La puissance du théâtre et sa grandeur tiennent dans le fait que le sens de la parole défendue a
bien plus d‟impact au sein de la rencontre humaine que dans le sens formel de cette parole
même.
« Raconter un histoire » la seule structure nécessaire :
Depuis que le théâtre existe il raconte des histoires. Partant des grecs en passant par
Shakespeare, Tchekhov, Brecht, Barker, Marceau, Pina Bausch, la narration a toujours porté
la parole de ses auteurs. Pourquoi ? Parce que la maîtrise de l‟art de la construction
scénaristique est une condition sine qua non pour emmener le spectateur, l‟émouvoir, le
rencontrer et partager une parole avec lui. La théorie de la narration est pour un auteur ou un
metteur en scène le meilleur outil pour partager sa parole. Le travail sur la forme pure est
intéressant en laboratoire, il permet de découvrir, d‟explorer. Mais cette forme ne peut se
contenter d‟elle même. Dans un théâtre défini par la rencontre, la forme pure n‟a sa place
qu‟en salle de répétition. Un certain théâtre qui se revendique « contemporain » rejette ce
principe de narration qui selon lui l‟enferme dans une forme classique et une construction
facile. Le hic c‟est que ce rejet (ou devrais-je dire cette ignorance) a pour unique conséquence
que ce théâtre « pointu » ne rencontre pas son public. La parole (si elle existe) n‟est donc pas
partagée. Ce théâtre devient alors un théâtre dit « élitiste », l‟élite étant ici des spectateurs qui
soit aiment à s‟ennuyer, soit se contentent de la forme. L‟idée même d‟un théâtre élitiste est
une insulte à l‟intelligence de tout un chacun. De plus, l‟art de raconter des histoires, loin
d‟une facilité d‟apparence, est complexe. Il peut revêtir une multitude de forme. Il n‟y a pas
une seule et unique structure dramatique. La créativité est sans limites et les combinaisons
innombrables. La connaissance de la théorie dramaturgique est une compétence aussi
nécessaire au dramaturge que l‟est la maîtrise de la technique du maniement du ciseau à bois
pour un ébéniste. Il ne suffit pas de savoir parler pour être capable d‟écrire correctement des
histoires. La narration est une technique de base à l‟intérieur de laquelle toute parole peut
s‟exprimer sans limite. J‟entend par « parole » : le propos, l‟émotion, le fond, la « chose » à
partager. Les moyens pour partager cette parole ne se résument pas à des mots, loin s‟en faut.

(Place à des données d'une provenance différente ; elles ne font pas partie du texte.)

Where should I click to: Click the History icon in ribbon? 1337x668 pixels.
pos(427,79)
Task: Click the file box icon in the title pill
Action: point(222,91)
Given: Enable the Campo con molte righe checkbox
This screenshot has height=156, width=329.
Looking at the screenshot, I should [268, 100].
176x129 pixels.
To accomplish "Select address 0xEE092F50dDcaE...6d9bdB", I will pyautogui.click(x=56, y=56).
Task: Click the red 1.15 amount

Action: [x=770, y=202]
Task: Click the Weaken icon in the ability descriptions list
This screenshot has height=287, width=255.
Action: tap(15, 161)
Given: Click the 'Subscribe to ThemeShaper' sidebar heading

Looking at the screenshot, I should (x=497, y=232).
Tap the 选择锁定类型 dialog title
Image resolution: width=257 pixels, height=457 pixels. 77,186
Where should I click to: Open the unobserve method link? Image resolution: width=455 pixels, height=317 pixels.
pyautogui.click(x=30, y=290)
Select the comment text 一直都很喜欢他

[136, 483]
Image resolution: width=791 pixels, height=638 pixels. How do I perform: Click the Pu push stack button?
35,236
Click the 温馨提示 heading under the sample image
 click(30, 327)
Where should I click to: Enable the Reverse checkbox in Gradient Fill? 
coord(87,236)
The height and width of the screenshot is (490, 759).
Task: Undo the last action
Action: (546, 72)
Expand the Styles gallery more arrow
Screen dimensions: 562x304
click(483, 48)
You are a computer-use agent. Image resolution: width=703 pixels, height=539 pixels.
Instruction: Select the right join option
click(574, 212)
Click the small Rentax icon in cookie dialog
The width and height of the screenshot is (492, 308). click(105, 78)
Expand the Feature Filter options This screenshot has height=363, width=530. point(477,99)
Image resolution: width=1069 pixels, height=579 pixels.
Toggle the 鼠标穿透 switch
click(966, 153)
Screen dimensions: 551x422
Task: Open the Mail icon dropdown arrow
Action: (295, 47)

L‟image, la musique, la chorégraphie ont une place équivalente dans la construction du
scénario. Pas besoin de texte pour raconter une histoire avec un héros, un protagoniste, un
objectif et des embuches. On peut raconter tant de choses dans une mélodie ou dans un
mouvement. Je me revendique du théâtre contemporain. Le théâtre que je défends parle du
monde dans lequel je vis, ses références esthétiques sont contemporaines, sa parole est
politique et ancrée dans la vie, il utilise tous les médias vivants, le mouvement, la
chorégraphiques, la musique. Et grâce à la narration, cerise sur le gâteau, il est lisible et la
rencontre et la grâce peuvent en émerger.